ACTION ITEM
Among the lines below, how many have the string "folder" in them? Only the number is wanted.

[Collected data]
=== Section Start ===
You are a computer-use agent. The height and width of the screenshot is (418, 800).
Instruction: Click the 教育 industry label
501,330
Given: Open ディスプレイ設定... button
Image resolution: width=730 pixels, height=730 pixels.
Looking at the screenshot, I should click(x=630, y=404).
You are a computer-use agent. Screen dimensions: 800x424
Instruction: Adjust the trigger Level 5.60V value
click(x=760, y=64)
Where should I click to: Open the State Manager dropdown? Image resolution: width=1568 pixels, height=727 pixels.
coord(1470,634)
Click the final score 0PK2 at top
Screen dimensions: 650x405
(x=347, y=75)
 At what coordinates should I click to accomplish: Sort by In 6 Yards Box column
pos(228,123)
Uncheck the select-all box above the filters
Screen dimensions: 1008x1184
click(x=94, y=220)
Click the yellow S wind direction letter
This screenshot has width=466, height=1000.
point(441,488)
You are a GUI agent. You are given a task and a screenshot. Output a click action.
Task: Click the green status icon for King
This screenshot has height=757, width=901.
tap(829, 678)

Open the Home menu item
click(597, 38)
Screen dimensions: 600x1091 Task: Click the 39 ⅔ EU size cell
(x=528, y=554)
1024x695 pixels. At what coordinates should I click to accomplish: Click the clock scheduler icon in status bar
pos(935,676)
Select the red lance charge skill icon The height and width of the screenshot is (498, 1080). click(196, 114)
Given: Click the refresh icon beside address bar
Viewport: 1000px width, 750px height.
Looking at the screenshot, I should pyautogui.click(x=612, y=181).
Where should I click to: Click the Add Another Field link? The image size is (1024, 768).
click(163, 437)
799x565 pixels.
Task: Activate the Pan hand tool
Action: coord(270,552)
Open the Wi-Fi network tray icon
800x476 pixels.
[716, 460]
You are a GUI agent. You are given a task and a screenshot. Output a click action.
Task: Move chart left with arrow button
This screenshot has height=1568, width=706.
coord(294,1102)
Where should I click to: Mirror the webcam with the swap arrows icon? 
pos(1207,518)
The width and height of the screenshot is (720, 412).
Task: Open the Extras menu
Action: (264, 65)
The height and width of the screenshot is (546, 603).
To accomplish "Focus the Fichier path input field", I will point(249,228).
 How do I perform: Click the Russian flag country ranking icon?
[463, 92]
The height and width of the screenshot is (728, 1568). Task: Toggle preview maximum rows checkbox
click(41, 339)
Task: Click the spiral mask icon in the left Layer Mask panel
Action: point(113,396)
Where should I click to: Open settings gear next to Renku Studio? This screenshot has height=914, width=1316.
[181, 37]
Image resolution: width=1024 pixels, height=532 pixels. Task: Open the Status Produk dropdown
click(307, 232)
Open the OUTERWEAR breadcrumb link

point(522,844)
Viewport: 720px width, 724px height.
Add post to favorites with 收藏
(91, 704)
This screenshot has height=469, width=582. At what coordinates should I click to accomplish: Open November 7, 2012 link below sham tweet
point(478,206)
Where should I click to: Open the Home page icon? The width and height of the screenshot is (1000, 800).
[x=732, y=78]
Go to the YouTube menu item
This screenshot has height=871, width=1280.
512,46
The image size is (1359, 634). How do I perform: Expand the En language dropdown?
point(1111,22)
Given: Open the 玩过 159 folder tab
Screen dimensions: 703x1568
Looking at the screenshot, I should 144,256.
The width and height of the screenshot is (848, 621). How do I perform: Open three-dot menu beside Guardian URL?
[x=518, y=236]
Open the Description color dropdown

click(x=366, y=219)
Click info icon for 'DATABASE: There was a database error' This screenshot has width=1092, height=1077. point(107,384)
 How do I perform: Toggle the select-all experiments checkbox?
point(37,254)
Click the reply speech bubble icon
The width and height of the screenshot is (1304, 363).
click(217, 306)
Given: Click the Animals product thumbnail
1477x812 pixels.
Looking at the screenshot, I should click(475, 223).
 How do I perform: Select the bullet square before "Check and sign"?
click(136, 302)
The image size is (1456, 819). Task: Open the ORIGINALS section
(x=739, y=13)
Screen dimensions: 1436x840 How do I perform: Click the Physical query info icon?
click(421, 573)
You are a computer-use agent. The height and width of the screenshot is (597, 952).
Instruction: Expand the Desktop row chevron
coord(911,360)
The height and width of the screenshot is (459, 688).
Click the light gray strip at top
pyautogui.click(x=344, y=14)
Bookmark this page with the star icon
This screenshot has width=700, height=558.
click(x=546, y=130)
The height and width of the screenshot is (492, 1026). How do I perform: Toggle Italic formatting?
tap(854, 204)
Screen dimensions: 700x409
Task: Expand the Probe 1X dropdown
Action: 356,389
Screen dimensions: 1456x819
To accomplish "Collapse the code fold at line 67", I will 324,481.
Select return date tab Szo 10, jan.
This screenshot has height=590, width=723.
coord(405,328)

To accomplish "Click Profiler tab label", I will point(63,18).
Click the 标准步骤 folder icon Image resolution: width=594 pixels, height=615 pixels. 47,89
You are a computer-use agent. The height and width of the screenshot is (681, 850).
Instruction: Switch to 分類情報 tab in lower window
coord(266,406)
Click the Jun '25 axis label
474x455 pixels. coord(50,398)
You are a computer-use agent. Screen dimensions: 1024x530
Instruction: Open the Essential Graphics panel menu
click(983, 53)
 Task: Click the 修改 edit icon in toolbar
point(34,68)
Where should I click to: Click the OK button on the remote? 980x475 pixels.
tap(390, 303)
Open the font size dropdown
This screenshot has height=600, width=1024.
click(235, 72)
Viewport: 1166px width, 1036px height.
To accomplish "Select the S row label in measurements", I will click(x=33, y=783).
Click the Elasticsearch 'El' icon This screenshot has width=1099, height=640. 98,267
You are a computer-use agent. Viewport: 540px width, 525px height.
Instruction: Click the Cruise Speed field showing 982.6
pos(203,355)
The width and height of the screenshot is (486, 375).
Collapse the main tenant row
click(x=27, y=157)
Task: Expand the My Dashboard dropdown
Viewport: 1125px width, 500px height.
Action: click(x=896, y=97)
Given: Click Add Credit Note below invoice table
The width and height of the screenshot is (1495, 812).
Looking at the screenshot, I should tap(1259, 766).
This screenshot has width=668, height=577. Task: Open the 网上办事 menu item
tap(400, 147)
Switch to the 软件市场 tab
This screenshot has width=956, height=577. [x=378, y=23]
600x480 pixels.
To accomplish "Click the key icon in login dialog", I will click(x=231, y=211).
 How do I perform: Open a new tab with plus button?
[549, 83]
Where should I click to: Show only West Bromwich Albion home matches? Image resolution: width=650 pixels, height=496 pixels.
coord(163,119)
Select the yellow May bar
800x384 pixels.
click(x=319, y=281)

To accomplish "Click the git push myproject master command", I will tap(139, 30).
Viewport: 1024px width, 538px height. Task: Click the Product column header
=== Section End ===
WRITTEN ANSWER
2